I have a set of Virginia and Truckee license plates and $25.00
goes to the V&T each year.

Magic


----------



## Fire21

Tonight I found update videos for February and March:


----------



## ebtnut

Update on the 1309 - Promised state funds (about $400,000) have not yet come through, so work has been suspended. The initial July 4 weekend debut dates are not going to happen. Have heard no word on when (or if) the funds are going to be released.


----------



## ebtnut

Hey BTW, I can't seen to figure out how to post photos here. I tried going via Photobucket but that doesn't seem to work. Help?


----------



## blackz28

* no more post??*


----------



## Fire21

blackz28 said:


> * no more post??*


Go to this link, see post #6.

http://www.modeltrainforum.com/showthread.php?t=25623

And these:


----------



## Don F

Very interesting stuff, thank you for the updates.


----------



## MichaelE

I really enjoyed those videos. I just missed the steam era.


----------



## Fire21

I found this one today...I think it's the latest.

http://trn.trains.com/photos-videos/videos/2018/04/big-boy-no-4014-restoration-update


----------



## mopac

Thanks for the update. Sounds like we are 1 year from completion. Hope to see
4014 some day. I have filmed 844 and 3985. Kinda sounds like 3985 is done
running from what I have heard. 3985 and 4014 are so similar I guess they do not need both.


----------



## Fire21

mopac said:


> Kinda sounds like 3985 is done
> running from what I have heard. 3985 and 4014 are so similar I guess they do not need both.
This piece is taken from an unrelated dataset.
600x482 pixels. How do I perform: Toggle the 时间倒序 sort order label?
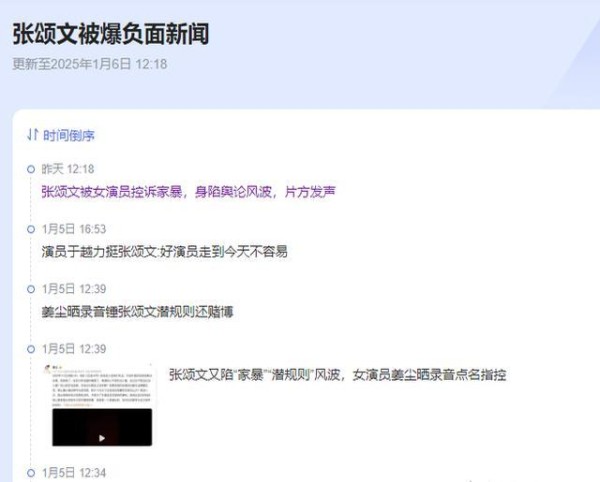[x=68, y=135]
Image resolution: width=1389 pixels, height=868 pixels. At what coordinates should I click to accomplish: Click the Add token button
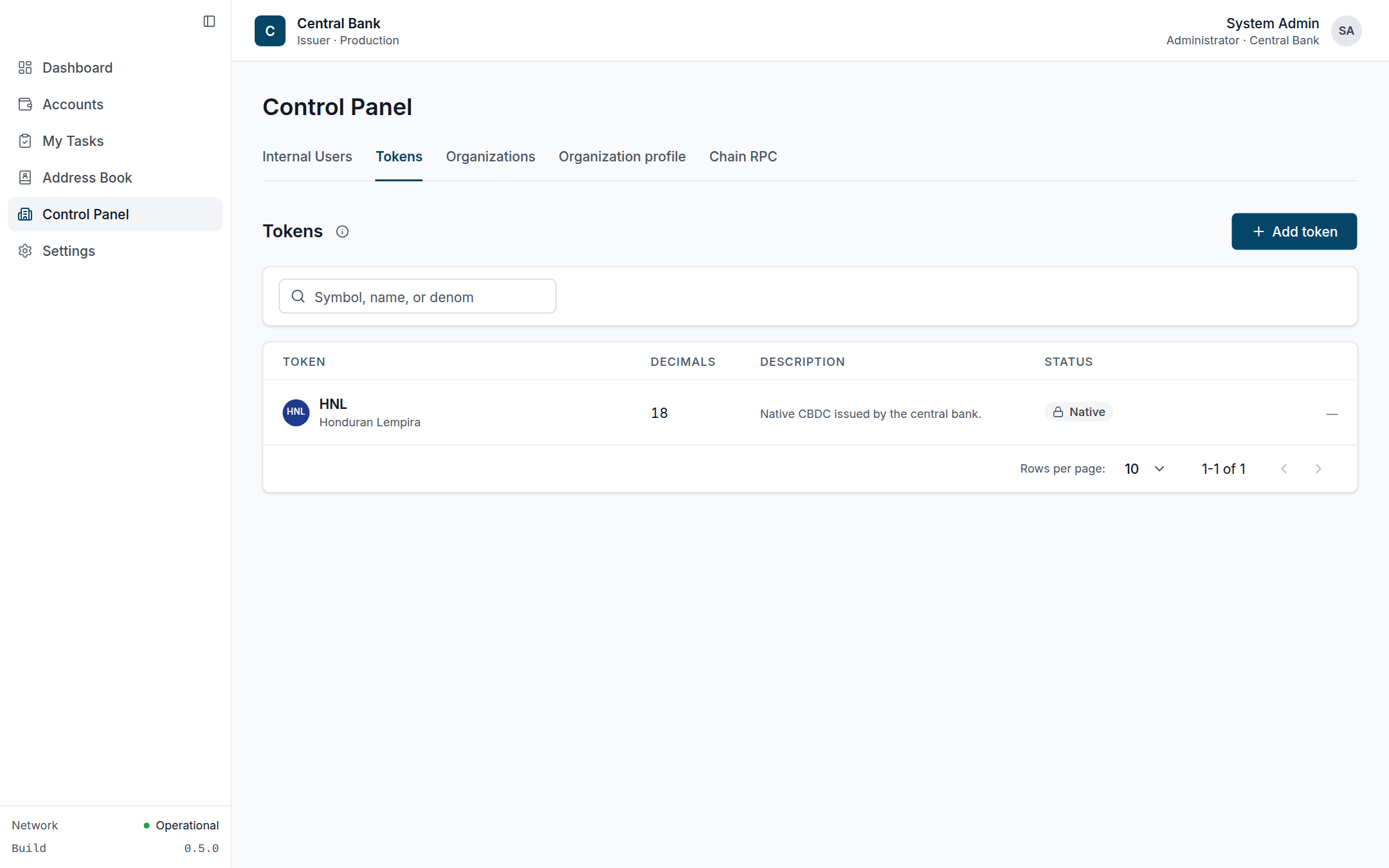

I sure hope they don't let 3985 go by the wayside! They have this facility now in Cheyenne that's capable of tending to steamers, that has all this modern and updated servicing equipment. Hopefully they won't use it just to care for 844 and 4014, and let it sit idle in the between times.

I realize the steam program is a money gobbler, but UP is doing such a grand job retaining steamers for younger generations to enjoy, I hope they can maintain what they already have and find more!


----------